Or, as Don Surber calls them, Fruit of the Boom (h/t Hot Air):
The plot to blow up an American passenger jet over Detroit was organized and launched by al Qaeda leaders in Yemen who apparently sewed bomb materials into the suspect’s underwear before sending him on his mission, federal authorities tell ABC News.

Investigators say the suspect had more than 80 grams of PETN, a compound related to nitro-glycerin used by the military. The so-called shoe bomber, Richard Reid, had only about 50 grams kin his failed attempt in 2001 to blow up a U.S.-bound jet. Yesterday’s bomb failed because the detonator may have been too small or was not in “proper contact” with the explosive material, investigators told ABC News.

Investigators say the suspect, Abdul Farouk Umar Abdulmutallab, a 23-year-old Nigerian student whose birthday was last Tuesday, has provided detailed information about his recruitment and training for what was supposed to be a Christmas Day suicide attack.
Thankfully the bombmaker was apparently incompetent, and a passenger jumped into the fray and stopped the guy from proceeding with his attack.

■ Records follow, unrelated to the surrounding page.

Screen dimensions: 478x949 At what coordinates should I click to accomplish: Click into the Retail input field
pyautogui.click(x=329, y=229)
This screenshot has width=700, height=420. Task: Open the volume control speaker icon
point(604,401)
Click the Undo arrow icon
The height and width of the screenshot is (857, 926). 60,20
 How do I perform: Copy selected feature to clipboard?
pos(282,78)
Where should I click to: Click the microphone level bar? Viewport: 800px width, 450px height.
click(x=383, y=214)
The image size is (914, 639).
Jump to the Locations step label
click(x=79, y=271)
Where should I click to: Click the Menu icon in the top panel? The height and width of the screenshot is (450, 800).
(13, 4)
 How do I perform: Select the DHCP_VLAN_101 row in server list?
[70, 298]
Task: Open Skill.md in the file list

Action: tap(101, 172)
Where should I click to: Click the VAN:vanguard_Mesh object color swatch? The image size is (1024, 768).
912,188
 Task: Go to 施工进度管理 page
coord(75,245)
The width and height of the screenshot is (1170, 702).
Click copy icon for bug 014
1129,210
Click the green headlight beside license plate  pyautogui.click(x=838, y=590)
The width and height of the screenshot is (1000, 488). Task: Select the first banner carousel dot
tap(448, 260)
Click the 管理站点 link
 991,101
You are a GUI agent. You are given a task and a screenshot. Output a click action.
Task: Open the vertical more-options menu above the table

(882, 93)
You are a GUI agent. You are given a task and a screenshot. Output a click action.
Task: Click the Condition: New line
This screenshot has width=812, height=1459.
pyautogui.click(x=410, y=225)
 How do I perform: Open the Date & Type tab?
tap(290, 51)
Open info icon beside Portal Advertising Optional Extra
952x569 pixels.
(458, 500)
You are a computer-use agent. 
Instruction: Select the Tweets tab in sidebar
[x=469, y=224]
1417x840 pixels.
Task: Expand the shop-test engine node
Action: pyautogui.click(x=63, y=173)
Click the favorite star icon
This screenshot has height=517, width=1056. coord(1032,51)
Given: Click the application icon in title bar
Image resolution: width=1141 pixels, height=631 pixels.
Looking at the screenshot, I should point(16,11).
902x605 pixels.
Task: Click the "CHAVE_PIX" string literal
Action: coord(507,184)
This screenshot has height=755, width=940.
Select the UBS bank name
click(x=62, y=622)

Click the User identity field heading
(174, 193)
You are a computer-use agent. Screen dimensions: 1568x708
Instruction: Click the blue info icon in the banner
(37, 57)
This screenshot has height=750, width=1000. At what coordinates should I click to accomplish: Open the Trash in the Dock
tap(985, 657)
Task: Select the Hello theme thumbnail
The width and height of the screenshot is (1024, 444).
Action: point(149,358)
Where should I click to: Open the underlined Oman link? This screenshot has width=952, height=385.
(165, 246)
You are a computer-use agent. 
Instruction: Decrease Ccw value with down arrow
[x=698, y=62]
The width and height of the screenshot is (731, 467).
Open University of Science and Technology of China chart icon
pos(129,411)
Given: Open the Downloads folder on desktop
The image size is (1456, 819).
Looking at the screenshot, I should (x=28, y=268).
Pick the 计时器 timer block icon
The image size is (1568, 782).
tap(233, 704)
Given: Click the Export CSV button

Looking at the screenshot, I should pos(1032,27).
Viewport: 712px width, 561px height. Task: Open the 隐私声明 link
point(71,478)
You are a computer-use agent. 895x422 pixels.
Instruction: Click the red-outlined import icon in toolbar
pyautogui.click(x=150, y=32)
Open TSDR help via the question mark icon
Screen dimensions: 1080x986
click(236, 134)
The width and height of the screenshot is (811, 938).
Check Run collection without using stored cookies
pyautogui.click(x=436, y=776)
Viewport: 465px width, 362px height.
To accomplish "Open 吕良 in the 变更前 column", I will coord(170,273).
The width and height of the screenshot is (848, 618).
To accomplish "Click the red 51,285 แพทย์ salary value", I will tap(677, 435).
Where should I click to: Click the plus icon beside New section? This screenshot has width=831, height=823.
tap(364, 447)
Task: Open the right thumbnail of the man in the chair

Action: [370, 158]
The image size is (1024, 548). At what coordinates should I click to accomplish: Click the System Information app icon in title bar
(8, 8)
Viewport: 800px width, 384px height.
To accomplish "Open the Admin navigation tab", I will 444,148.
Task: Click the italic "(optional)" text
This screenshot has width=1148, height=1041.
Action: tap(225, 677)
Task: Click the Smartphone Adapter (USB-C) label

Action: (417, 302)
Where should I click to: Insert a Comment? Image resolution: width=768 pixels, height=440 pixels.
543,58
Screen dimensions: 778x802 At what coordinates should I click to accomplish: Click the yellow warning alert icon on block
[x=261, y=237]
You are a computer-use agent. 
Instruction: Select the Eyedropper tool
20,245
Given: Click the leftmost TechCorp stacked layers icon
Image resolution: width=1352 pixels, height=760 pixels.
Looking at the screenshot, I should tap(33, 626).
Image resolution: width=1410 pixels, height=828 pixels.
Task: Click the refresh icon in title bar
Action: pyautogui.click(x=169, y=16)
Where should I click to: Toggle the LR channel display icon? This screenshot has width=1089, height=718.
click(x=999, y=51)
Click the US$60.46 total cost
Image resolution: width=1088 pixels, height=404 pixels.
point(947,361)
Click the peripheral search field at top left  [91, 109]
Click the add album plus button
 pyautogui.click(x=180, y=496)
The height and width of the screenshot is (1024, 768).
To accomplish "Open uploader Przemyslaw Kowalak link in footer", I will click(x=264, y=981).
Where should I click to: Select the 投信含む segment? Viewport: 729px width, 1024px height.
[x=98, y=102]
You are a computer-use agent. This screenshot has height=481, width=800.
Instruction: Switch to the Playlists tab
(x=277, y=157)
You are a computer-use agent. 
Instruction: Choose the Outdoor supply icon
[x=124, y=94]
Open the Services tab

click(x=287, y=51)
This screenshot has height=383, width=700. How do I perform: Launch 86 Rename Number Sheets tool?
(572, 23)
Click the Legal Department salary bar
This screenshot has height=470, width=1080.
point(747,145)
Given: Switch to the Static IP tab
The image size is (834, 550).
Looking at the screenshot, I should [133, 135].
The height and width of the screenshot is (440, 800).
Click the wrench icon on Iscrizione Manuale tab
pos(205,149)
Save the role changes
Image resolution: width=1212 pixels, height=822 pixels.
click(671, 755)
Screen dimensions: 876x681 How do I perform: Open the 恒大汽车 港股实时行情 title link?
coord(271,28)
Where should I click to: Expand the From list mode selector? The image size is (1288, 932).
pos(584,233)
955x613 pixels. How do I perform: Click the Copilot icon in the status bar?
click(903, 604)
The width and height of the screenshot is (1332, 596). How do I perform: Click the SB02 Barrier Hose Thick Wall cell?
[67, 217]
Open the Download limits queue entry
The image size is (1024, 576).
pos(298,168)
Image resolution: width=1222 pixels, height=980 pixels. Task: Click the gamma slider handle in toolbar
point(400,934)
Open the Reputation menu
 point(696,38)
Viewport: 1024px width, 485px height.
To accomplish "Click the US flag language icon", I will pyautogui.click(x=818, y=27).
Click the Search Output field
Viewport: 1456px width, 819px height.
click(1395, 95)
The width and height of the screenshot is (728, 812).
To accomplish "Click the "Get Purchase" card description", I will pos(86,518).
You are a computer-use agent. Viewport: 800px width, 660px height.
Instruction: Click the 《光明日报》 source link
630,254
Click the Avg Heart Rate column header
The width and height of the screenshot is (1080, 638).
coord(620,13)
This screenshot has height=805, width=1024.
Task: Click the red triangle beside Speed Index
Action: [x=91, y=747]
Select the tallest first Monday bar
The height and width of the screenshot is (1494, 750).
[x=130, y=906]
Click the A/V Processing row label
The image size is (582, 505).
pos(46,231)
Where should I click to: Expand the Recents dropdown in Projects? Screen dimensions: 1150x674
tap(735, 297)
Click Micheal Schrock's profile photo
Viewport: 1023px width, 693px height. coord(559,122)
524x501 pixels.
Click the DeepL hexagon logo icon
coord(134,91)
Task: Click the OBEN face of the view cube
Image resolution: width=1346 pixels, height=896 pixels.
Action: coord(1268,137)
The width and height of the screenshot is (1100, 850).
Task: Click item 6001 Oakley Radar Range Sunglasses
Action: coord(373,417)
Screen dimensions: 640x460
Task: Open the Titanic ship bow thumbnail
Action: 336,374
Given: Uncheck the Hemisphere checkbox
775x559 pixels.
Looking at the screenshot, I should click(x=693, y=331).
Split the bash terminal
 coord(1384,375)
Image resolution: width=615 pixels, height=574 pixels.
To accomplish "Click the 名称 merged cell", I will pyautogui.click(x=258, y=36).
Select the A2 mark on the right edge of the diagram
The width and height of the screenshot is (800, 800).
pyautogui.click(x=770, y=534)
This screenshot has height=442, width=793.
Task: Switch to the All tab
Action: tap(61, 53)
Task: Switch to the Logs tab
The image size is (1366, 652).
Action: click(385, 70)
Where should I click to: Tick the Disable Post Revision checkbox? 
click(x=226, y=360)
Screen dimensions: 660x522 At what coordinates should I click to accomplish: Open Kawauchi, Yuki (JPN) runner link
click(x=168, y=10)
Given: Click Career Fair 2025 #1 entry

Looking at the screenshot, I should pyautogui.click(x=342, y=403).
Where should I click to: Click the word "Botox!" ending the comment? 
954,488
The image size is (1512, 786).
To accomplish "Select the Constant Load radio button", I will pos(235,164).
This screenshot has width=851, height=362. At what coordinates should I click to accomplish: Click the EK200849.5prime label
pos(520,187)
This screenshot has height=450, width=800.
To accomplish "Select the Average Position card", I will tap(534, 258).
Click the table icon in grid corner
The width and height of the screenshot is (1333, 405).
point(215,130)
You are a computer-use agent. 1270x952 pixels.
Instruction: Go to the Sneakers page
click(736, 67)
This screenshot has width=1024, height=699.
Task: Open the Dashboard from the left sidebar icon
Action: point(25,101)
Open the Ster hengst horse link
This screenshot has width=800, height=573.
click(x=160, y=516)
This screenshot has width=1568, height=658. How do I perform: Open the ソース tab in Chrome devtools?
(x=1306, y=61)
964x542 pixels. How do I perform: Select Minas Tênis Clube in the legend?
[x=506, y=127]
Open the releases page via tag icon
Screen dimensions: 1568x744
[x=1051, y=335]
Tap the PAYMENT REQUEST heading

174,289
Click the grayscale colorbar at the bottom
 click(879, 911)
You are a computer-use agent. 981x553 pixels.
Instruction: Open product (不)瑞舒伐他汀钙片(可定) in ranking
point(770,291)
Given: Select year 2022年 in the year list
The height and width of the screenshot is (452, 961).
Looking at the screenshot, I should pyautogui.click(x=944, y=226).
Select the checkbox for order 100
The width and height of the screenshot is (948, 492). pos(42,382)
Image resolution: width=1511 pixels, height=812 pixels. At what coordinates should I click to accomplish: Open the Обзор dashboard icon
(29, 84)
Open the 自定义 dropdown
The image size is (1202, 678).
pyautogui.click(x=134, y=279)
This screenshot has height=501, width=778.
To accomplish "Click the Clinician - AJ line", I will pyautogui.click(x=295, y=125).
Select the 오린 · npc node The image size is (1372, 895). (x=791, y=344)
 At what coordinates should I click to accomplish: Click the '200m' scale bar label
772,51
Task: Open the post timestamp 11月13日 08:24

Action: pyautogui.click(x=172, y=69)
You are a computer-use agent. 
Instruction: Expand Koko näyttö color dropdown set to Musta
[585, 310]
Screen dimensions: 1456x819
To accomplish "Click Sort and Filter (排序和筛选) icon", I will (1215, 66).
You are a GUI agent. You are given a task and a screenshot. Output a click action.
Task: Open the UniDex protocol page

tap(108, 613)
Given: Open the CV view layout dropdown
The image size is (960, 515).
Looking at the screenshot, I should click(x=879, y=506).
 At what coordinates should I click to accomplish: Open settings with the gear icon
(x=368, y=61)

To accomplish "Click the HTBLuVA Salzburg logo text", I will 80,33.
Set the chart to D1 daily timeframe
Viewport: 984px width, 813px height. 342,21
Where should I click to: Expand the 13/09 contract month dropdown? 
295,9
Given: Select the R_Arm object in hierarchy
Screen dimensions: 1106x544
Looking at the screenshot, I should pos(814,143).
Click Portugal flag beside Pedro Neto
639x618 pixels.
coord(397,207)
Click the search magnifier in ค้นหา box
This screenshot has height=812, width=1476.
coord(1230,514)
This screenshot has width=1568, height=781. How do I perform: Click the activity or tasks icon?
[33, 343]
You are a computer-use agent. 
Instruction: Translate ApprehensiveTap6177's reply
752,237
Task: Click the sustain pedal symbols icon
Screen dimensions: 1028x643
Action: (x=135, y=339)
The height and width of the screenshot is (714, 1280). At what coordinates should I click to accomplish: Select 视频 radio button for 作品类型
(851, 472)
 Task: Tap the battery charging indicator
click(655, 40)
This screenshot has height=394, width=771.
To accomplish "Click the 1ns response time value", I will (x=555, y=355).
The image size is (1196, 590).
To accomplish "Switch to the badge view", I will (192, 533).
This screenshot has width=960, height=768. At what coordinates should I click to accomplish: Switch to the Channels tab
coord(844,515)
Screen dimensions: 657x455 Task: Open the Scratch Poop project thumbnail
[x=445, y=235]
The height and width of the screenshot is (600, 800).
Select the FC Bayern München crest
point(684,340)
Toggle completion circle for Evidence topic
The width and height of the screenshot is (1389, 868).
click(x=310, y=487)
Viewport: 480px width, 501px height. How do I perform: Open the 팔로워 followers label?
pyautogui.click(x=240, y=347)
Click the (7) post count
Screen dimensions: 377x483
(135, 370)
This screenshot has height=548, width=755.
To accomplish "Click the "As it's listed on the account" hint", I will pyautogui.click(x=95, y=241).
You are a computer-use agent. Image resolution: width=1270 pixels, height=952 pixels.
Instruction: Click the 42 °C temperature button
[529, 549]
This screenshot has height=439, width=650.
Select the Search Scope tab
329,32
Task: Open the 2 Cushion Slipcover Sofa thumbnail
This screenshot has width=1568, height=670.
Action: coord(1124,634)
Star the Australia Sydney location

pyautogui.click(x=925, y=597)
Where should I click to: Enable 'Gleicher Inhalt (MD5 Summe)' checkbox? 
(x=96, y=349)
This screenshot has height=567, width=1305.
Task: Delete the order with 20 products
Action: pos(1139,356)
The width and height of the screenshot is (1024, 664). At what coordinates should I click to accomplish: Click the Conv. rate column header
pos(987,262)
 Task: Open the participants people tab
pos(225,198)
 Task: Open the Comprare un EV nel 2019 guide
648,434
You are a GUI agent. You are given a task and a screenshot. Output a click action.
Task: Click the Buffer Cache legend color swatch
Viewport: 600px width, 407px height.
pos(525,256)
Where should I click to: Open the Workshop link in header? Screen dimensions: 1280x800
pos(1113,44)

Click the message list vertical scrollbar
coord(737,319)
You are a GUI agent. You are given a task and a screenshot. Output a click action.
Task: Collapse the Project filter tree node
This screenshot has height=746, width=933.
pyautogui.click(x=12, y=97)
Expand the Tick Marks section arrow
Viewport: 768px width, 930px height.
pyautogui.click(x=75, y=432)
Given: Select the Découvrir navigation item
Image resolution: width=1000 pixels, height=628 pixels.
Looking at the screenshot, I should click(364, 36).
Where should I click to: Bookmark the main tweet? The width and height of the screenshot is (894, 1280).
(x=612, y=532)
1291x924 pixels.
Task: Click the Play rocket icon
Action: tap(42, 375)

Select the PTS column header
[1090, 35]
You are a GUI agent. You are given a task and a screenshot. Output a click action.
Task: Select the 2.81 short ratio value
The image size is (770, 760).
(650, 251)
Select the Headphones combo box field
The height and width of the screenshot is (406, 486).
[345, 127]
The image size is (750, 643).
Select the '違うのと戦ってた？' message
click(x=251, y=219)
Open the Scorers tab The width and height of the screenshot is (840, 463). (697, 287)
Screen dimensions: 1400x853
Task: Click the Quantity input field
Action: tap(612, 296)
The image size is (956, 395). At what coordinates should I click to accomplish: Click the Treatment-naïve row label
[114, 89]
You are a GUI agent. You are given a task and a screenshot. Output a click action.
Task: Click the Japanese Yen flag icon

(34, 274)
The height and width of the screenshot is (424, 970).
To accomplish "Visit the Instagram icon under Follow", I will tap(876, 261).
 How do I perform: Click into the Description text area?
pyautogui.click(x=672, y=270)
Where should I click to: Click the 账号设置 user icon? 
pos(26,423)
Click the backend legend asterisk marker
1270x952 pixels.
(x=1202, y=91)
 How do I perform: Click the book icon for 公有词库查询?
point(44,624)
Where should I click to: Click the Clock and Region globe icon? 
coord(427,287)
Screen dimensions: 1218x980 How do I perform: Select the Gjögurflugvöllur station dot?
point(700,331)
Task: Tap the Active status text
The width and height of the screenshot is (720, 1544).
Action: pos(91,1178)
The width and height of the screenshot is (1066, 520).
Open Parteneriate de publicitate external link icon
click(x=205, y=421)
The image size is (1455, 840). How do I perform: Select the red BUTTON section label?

Still, a little too close for comfort. And I hear that bomb-laden underwear really rides up on you.

In addition to the new restrictions on leaving your seat during the last hour of the flight, or not being able to get your carry-on until the plane's at the gate, you will also not be allowed to play with your Official Mr. Wizard Chemistry Set while the airplane is on final approach.